Memo to Obama: How to build a bold management agenda

In his second term, the president should continue improving the management of government resources, including IT, by adhering to three basic principles, writes Julie Anderson.

Julie Anderson

In an era of divided government, one thing everyone can agree on is that the government should operate more effectively and efficiently. President Barack Obama has an opportunity to build on his first-term successes and continue improving the management of government resources, of which IT is a significant portion.

In his first four years as president, Obama made progress in streamlining government operations and improving

performance through the multipronged Accountable Government Initiative, which benefits taxpayers and government employees. In particular, the Obama administration made great strides in moving IT applications to cloud-based technologies, consolidating duplicative programs, and reviewing federal contracts to identify fraud, waste and overpayments. Although those activities have saved money, the practices might not continue beyond the next four years without further action.

As administration officials continue honing their management of government and IT investment agendas for the next four years, they would benefit from refining various initiatives and activities to delineate a coordinated, strategic approach to institutionalize lasting change.

 More specifically, administration leaders should consider the following three principles to guide their decisions about management priorities, policies and resource allocation.

1. Prepare the government to transition to a new operating model. An integrated model that reflects the interdependent management functions of strategy, budget, finance, IT, acquisition and human capital will enable higher performance of the mission-oriented work of a department. The strategic management process should consist of five repeatable steps: develop a strategy, formulate a budget, plan and execute activities, measure results, and apply data to making decisions about future activities.

2. Define the government’s fundamental decision rules and risk profiles before introducing the latest technology. For example, how does the risk profile for data use at the Interior Department differ from that of the Education Department? An agency should turn to implementing tactical changes, such as connecting employees’ mobile devices to agency networks, only after it determines what is and is not acceptable to its core mission.

The benefits of investing in enhanced operations for government organizations far outweigh the time and effort required of all stakeholders.

3. Improve performance management by measuring outcomes and reducing reporting requirements. It is common for organizations to fall into the trap of measuring the amount of effort put into specific activities, which means they are measuring outputs rather than true outcomes. The Office of Management and Budget and other agencies have made some progress in reorienting performance management to be outcome-oriented. But more work remains to be done.
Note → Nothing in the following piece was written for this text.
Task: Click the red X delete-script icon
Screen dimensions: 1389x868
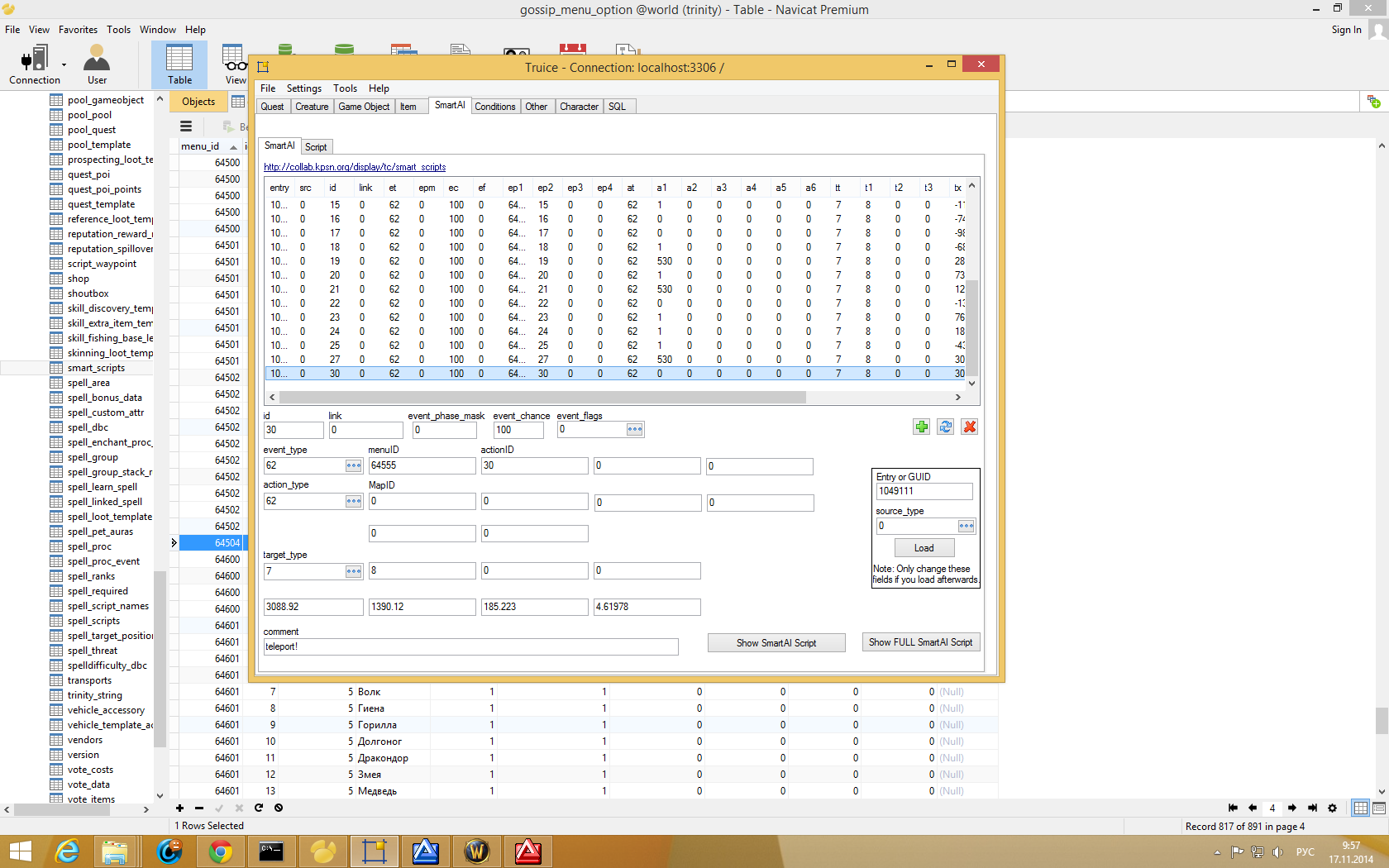Action: [970, 427]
In addition, reducing the overall number of measures collected and reported will help focus limited resources on the activities of highest value. In other words, if everything is a priority, nothing is a priority. OMB’s High Priority Performance Goals have helped agencies identify a top tier of measurements to focus on, but ongoing efforts should also include removing unused or unnecessary measures.

Measuring and reporting the highest-priority, most meaningful outcomes will produce data that can be used to inform decision-making at senior levels of government, which will ultimately improve performance.

Building on those three principles will require leadership, innovative ideas, significant energy and the willingness to take calculated risks in a relatively risk-averse political system. But the benefits of investing in enhanced operations for government organizations far outweigh the time and effort required of all stakeholders. Only when strategic frameworks and repeatable processes are implemented and institutionalized will management improvements be sustained far beyond the 44th president’s tenure.